Some of this stuff confirms the family legends; some of it contradicts the stories you were told; some of it amounts to brand-new revelation. And some of it poses new mysteries.

Always entertaining.

The current entertaining mystery goes like this:

Ancestry.com says my grandmother — my mother’s mother — died in 1979. That would have put her in her 80s, which is far from impossible: other women in her family lived into their 90s.

However….

My mother said she died in her 40s (this would have been in the late 1920s or early 1930s), of uterine cancer (supposedly brought on by her extravagantly wild lifestyle). My mother claimed to have attended her at her deathbed, as a teenager caring for her dying mother at the California grandparents’ home in Alameda. Like her maternal relatives, we’re told, Olive was a Christian Scientist (despite her loose sexual mores). Thus she refused to go a doctor for the obvious symptoms until it was too late to save her life.

At least, so my mother claimed.

If Ancestry.com has the story right (BIG “if”), that claim was fabricated and richly embroidered.
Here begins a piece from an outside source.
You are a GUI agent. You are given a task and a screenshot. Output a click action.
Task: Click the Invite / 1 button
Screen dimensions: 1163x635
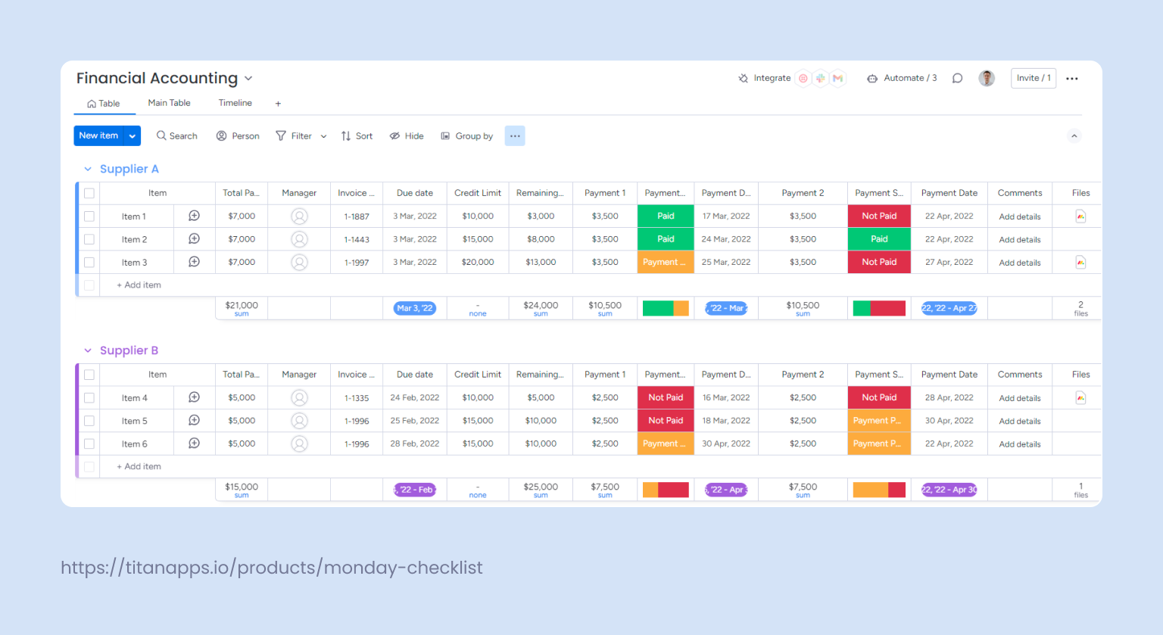click(x=1033, y=78)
And the horror of this speculation is…well…truth to tell, anything’s possible.

Ancestry.com has her dying in 1979.

Double-check that. Triple-check it: yes, 9 December 1979, in Berkeley, California.

But…but…but…. that doesn’t even make sense! We were back in the States by then. My mother, claiming I was too ill to continue in the miserable school in lovely Araby, demanded to bring me home. She and I arrived in San Francisco when I was in the 6th grade: around 12 years old. That would have been 1956 or 57. But by then my mother was already claiming that her mother, Olive, was dead. The rest of the family lived in Berkeley and Sausalito, and believe me: there was no sign of a wild-assed grandmother there.

As a teenager, my mother had been sent from Upstate New York to California — to the East Bay — when her paternal grandmother died, leaving the grandfather with a dirt farm to cultivate and no help in caring for a teenager. The grandmother dies in 1927, when my mother would have been 16. Olive already has the Big C, and my mother ends up tending her during what must have been my mother’s mid-teens. BUT….

Yes. But…the notes I’m finding at Ancestry.com say Olive died in 1979. Fifty-two years later!

Where WAS she all that time? If she wasn’t in the ground, that is…

Most likely, the date is actually 1929…it’s probably a typo. But still…it’s intriguing.

Innaresting.

My cousin, who probably is responsible for this narrative, converted to Mormonism many years ago. Though he lives in California, these records are probably at the Temple in Salt Lake City.

However, my dear friend and erstwhile business partner happens to be — yea verily! — a nice Mormon girl! A-a-a-n-d she’s active with the Church. So she knows whereof she speaks and how to speak it.

The Temple here in Arizona — in a suburb called Mesa — has access to these records.

My thought is that I should get off my duff while I’m still capable of rising from a chair, drive out there, get myself signed in, and go through whatever records they have.

Lemme tellya: Olive’s life is the stuff of novels. If I had enough information, I could write a story that truly wouldn’t quit. Very possibly one that could become a best seller or the foundation of a movie. She was one. wild. lady. And her relatives, while outwardly stodgy, were…well, verrreee strange.